Main findings
This study represents the largest longitudinal study of the association between LTL and the risk of brain health to date, taking advantage of a considerably large population that measured LTL by qPCR. We found that shorter LTL was associated with a higher risk of dementia and AD. We also observed linear associations of LTL with total brain volume, white matter volume, hippocampus, thalamus and accumbens.
The results from previous observational studies that examined the association between LTL and the risk of dementia were inconsistent with our findings. For instance, a case-control study showed that shorter LTL was not associated with a higher risk of AD.10 A prospective Rotterdam study including 1 961 participants demonstrated that both shorter and longer LTLs were associated with a higher risk of AD.9 On the other hand, a number of studies supported the association between shorter LTL and a higher risk of dementia or AD.24 25 One explanation for the discrepancy is attributed to the fact that LTL measurement by qPCR-based methods has high measurement error. Nonetheless, the massive LTL data generated by qPCR in the UK Biobank participants may offset the high measurement error of the method. Furthermore, our study has a very large sample size and a prospective study design, providing the strongest evidence about LTL and dementia.
The exact biological mechanisms of the observed association between LTL and dementia should be explored: those pathways that shorten telomeres, modulate the function of immune cells in the central nervous system and induce senescence of T cells in the blood.26 The telomere length of T cells is inversely correlated with serum levels of tumour necrosis factor-α (TNF-α) (a clinical marker of disease status). It is correlated with the proportion of CD8+T cells that lack expression of the CD28 co-stimulatory molecule, as well as correlated with apoptosis.6 Therefore, the telomere length of T cells correlates with AD disease severity. In addition, telomeres may play different roles in tau and amyloid pathology via multiple mechanisms.27 Microglial cellular senescence plays an important role in the development of AD, which is exacerbated by the presence of amyloid.28
A cross-sectional study that measured 1960 MRIs reported that LTL was associated with the volumes of only certain subsegmental regions, such as the hippocampus, amygdala, precuneus, thalamus and ventral diencephalon. And APOE genotypes did not substantially influence the association between LTL and brain volume.12 Additionally, a Swedish study including 57 midlife women revealed that shorter LTL was associated with reduced hippocampal volume, and the relationship was robust in APOE ε4 non-carriers and obscured in ε4 carriers.29 However, little is known about the association of LTL with white matter volume and grey matter volume. Our analysis suggested an association between LTL and white matter volume but not grey matter volume. There was no interaction between LTL and APOE ε4 allele. The underlying mechanism for the association between LTL and brain volume is unclear. Future studies should focus on how telomere shortening affects brain structure.

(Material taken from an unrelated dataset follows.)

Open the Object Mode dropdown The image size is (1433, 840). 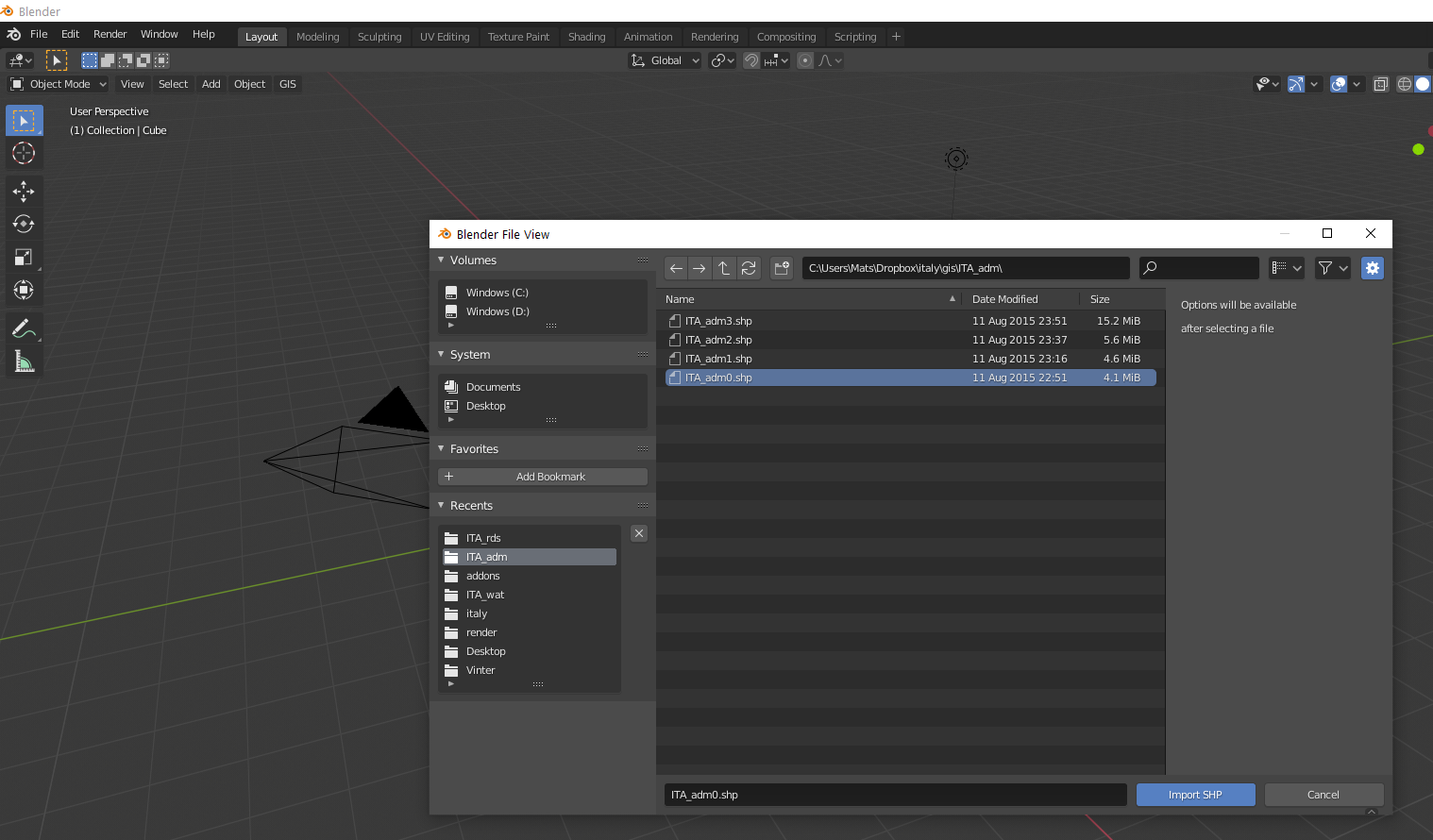tap(58, 83)
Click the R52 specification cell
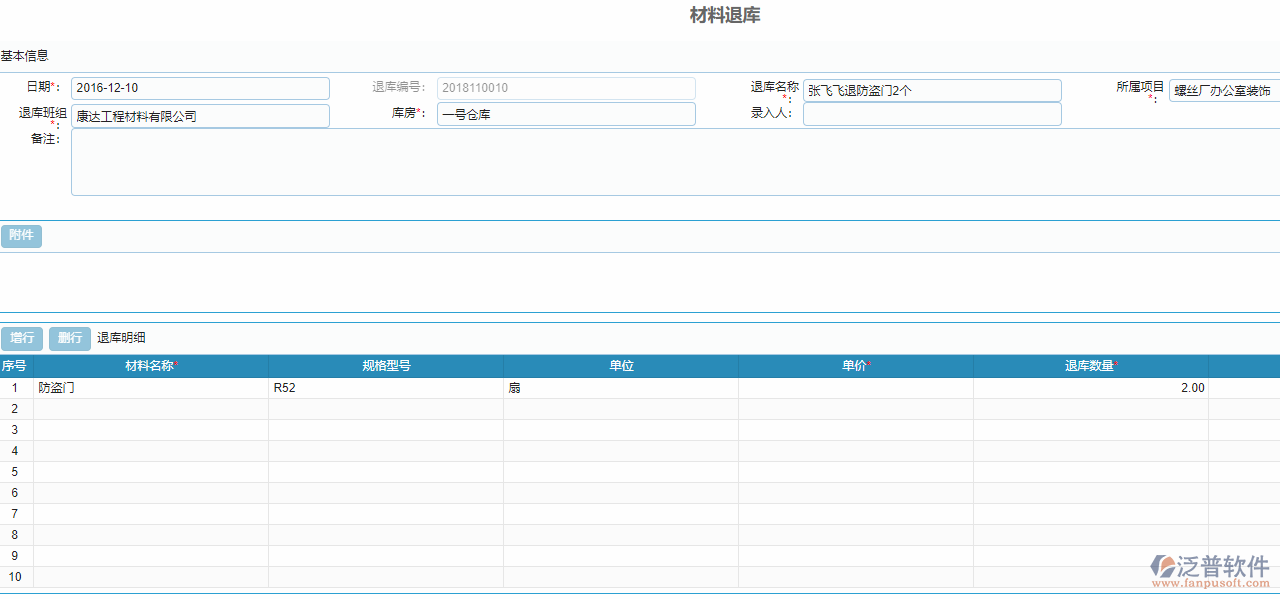Image resolution: width=1280 pixels, height=599 pixels. [x=386, y=387]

Our findings underscore a relationship between LTL and dementia, providing potential clinical implications. Since LTL is largely inherited, individuals who inherit shorter LTL may be predisposed to dementia,30 making LTL an appealing predictive biomarker for dementia. In addition, shorter LTL is widely regarded as an indicator of poorer neuropsychological condition,6 so measurement of LTL might be considered as an option offered to the public to motivate healthy lifestyle choices in the general population.
Limitations
Compared with prior studies, this study is the largest single-site study of LTL that examined its association with brain volume and dementia. Our study’s strengths include a large sample size, prospective study design and the ability to adjust for potential confounders. Several limitations must be taken into account. First, we only measured telomere length in leucocytes DNA. Measurements from glial cells could have been more informative, but they were not available in large-scale studies like the UK Biobank. Whereas, a previous study showed a significant association between telomeres length measured from peripheral blood and brain tissue, which confirmed the robustness of our results.31 Second, LTL was measured only once at baseline in nearly 470 000 participants. Based on the results of the current study, we were unable to identify whether changes in LTL impact the chances of dementia development. Third, dementia diagnoses were obtained from electronic health records only, so some dementia cases may not have been fully covered; likewise, we inevitably omitted some undiagnosed dementia and less severe dementia cases as they might not have been mentioned in the electronic health records. However, validation studies have shown that electronic health records are reliable to ascertain dementia, with a positive predictive value of 84.5% in the UK Biobank compared with expert clinical adjudication.32 33 Fourth, although our analyses were adjusted for known potential biases and participants were followed up for a median of 11.8 years, it is still possible that unmeasured confounders and reverse causation remained. However, several sensitivity analyses conducted in our study supported the robustness of our findings. Finally, given the nature of an observational study design, conclusions of causality should be made with caution.
Implications
Based on a large-scale prospective UK Biobank study, we found that LTL acts as an aging biomarker associated with the risk of dementia. Furthermore, we also observed linear associations of LTL with total and regional brain structure. These findings highlight telomere length as a potential biomarker of brain health. Further studies are needed to unravel any underlying biological pathways from LTL to dementia.